Il SI al quesito N.2 è direttamente conseguente al primo. Il Parlamento dovrà escludere l’acqua dall’obbligo di una percentuale minima di remunerazione del capitale investito dal privato mediante tariffe. In realtà, laddove si consente l’ingresso del privato nella gestione di un servizio, la remunerazione del capitale investito è una naturale conseguenza. Non si può impedire a un imprenditore di conseguire remunerazione rispetto ai propri investimenti. Perciò, questo principio cade in quanto cade la questione relativa al quesito N.1.
Sul nucleare, poco da dire… Nel momento in cui Paesi come la Germania e la Svizzera, che da decenni scommettono sul nucleare, decidono di avviare il processo di smantellamento delle attuali centrali, sembra davvero fuori da ogni logica puntare su una tecnologia che, oltre a non risolvere minimamente il problema energetico, risulta vecchia (soprattutto in termini di produzione di scorie radioattive, che dovranno essere stoccate per sempre in qualche luogo del nostro territorio) e potenzialmente catastrofica. Il SI al quesito N.3 è un NO netto a questo nucleare, ma anche qui non per fare i conservatori di una situazione che, comunque, necessita di interventi decisivi. Un piano nazionale sull’energia dovrà giustamente prevedere un congruo mix delle varie fonti (sempre meno fossili). Credo che vada previsto uno sviluppo dell’energia da fonti rinnovabili (uffici pubblici, ospedali, scuole, università, impianti sportivi, abitazioni private), tenendo conto di un maggior rispetto per il territorio. In più si dovrebbe puntare in questo momento sulla ricerca per un nucleare diverso (penso alla “fusione”, ai filoni di ricerca del Nobel Prof. Carlo Rubbia, che è dovuto scappare in Spagna per proseguire il suo lavoro!), che possa anche eliminare il problema dei problemi: le scorie (si parla di una possibilità di bruciare le scorie all’interno dello stesso processo).

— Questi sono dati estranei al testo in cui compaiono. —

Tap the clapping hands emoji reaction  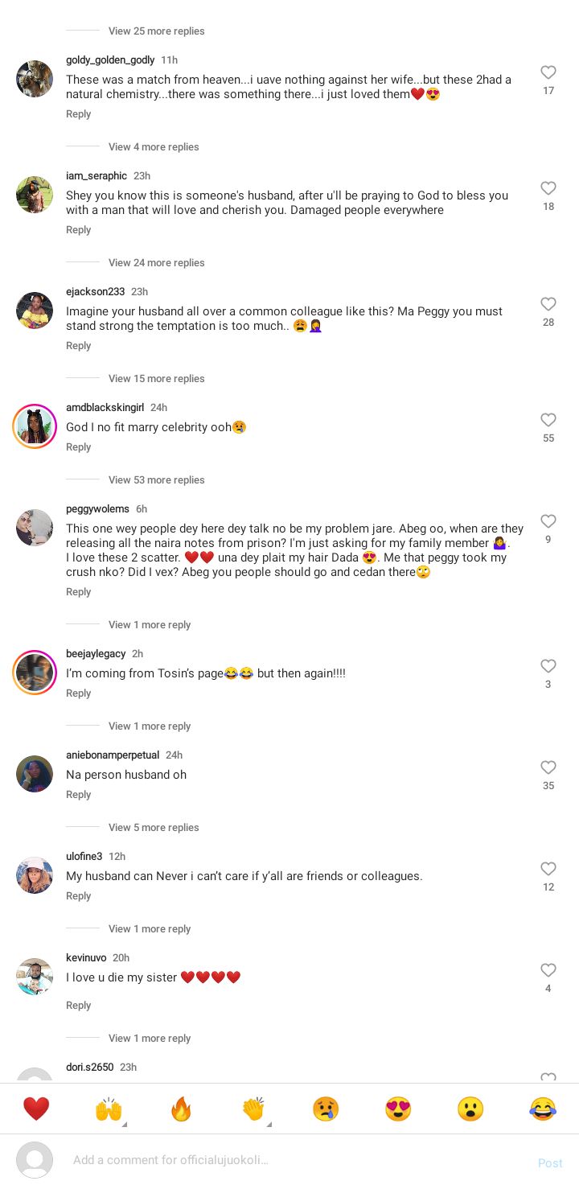[x=253, y=1109]
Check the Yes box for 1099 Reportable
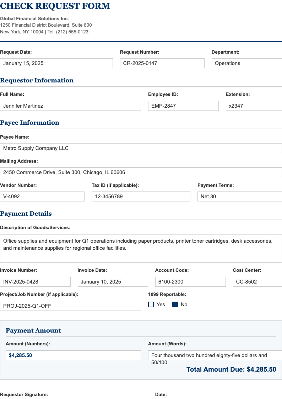The width and height of the screenshot is (282, 399). [151, 304]
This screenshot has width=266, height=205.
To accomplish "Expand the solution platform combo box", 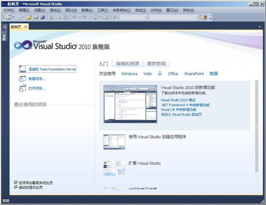I will tap(173, 17).
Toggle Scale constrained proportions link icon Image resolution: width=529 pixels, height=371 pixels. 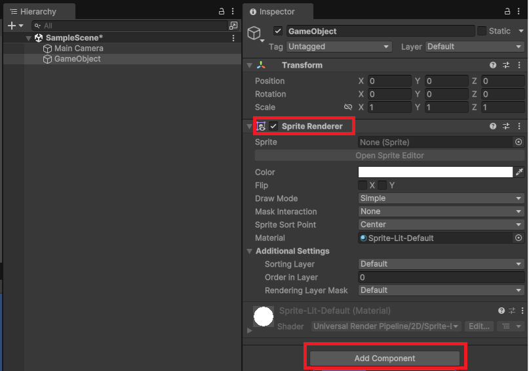pos(348,107)
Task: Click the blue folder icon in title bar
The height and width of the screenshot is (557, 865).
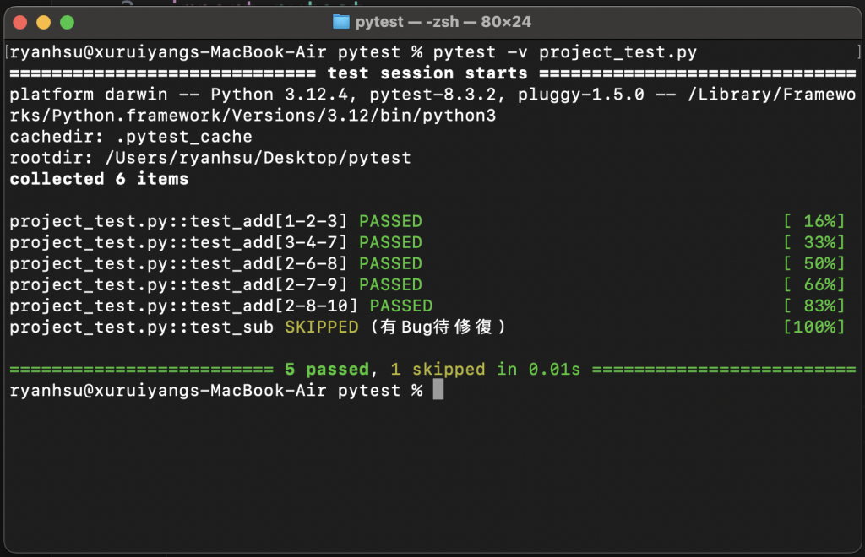Action: click(341, 22)
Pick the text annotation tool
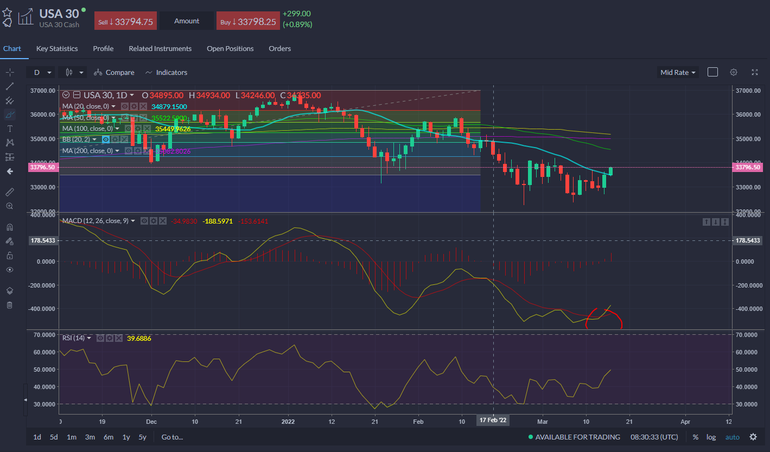 coord(9,129)
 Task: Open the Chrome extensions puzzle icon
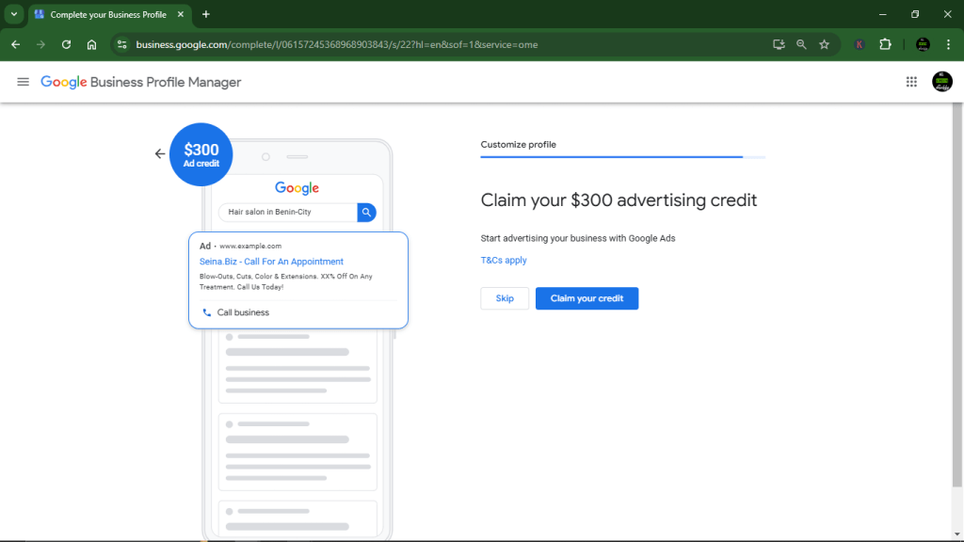(x=885, y=43)
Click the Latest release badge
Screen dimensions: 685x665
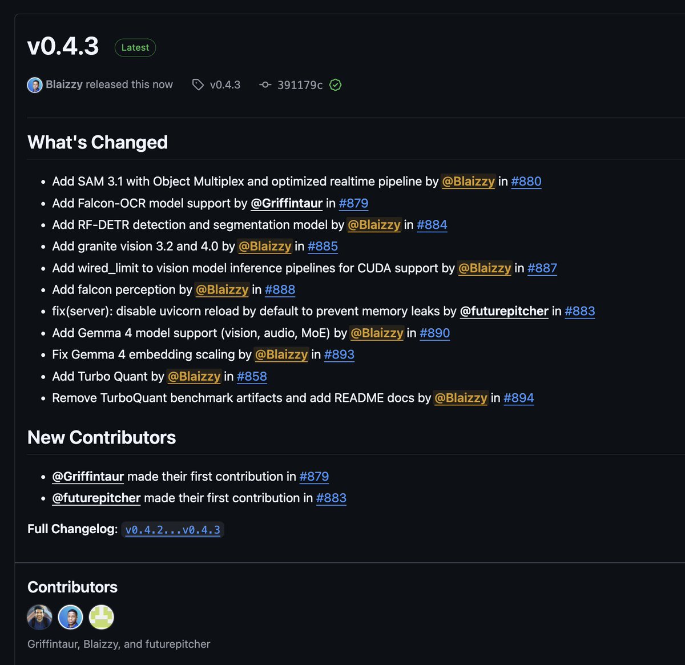click(135, 47)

Infine, le motivazioni legate al SI al quesito N. 4 sul “legittimo impedimento”. Questa legge (sulla quale è già intervenuta la Corte Costituzionale), in realtà, cesserà presto di produrre effetti. Nonostante ciò, è a mio avviso importante far comprendere come in nessun caso si possa agire per costruire leggi ad personam, soprattutto in materia di giustizia. Questa circostanza si è resa ancora più evidente quando è stata prevista l’estensione della protezione ai Ministri. Poi si può avviare una discussione serena su alcuni punti, ma sgomberando il campo dal dubbio che si tratti di provvedimenti costruiti per casi specifici. Buon voto!!!